La conception que nous avons de la solidarité se dessine dès le début. Le principe de base consiste à toujours préserver l’indépendance du Vietnam, ce qui exige que les Vietnamiens restent maîtres chez eux ;

ils sont les décideurs pour le lancement de chaque
projet,
ils en conduisent la réalisation et ils assurent
eux-mêmes la poursuite ultérieure de ce qui aura été
mis en place.
Ainsi, nous fournissons les sommes d’argent rendant possibles des initiatives voulues par eux, et conçues pour s’autofinancer après achèvement.

Nous ne prenons jamais en charge le fonctionnement.
D’autre part, nos objectifs sont toujours articulés avec le processus de développement spécifique du Vietnam.

Le Rapport 2009 sur les tendances de l’emploi au Vietnam
déclare :
« Une croissance élevée n’est pas suffi sante pour atteindre l’objectif de réduire la pauvreté. Modèle et sources de croissance (…) sont extrêmement importants pour l’efficacité de cette lutte. Dans ce contexte,
l’importance de l’emploi - considéré comme passerelle essentielle entre croissance et réduction de la pauvreté - est souvent soulignée. Aussi, « promouvoir un travail décent pour tous » comme l’ambitionne l’OIT (Organisation Internationale du Travail), est-il de plus en plus considéré comme la voie principale pour sortir de la pauvreté ».

Nous constatons que des budgets modestes, attribués judicieusement en fonction de critères repérables au cas par cas sur le terrain, suffi sent à rendre possible le décollage de familles actuellement démunies ; de proche en proche, tout un village, toute une communauté voient s’ouvrir une perspective d’autonomie et d’avenir.

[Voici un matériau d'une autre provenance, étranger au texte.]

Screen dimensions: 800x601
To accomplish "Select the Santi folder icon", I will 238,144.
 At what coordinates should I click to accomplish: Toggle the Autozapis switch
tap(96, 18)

Une valorisation de la culture traditionnelle des minorités ethnolinguistiques peut prendre place dans ce processus ; leurs savoir-faire ancestraux sont alors revitalisés comme artisanat d’art : tissages, costumes, vannerie.

Une difficulté particulière tient au saut brusque entre le passé et l’avenir.
À une culture traditionnelle où l’argent n’avait guère de place, succède tout d’un coup une dynamique économique fondée sur un capital, des investissements, une productivité assez élevée et des transactions commerciales. Ainsi, en artisanat familial, les achats de matières premières et l’écoulement des produits requièrent souvent des dispositifs
coopératifs, associatifs, etc., au-delà du cadre familial.

Les actions que nous menons se situent au niveau microéconomique : familial (habitat, élevage, artisanat) ou local (accès à l’eau propre, école maternelle).
Leur avantage est d’être conçues, décidées et mises en œuvre au ras du terrain et au sein de la population elle-même. Elles ne peuvent réussir qu’en s’insérant dans le contexte de la société globale, tenant compte
de la législation, des services publics, des organismes
officiels et des organisations de masse telles que l’Union des femmes.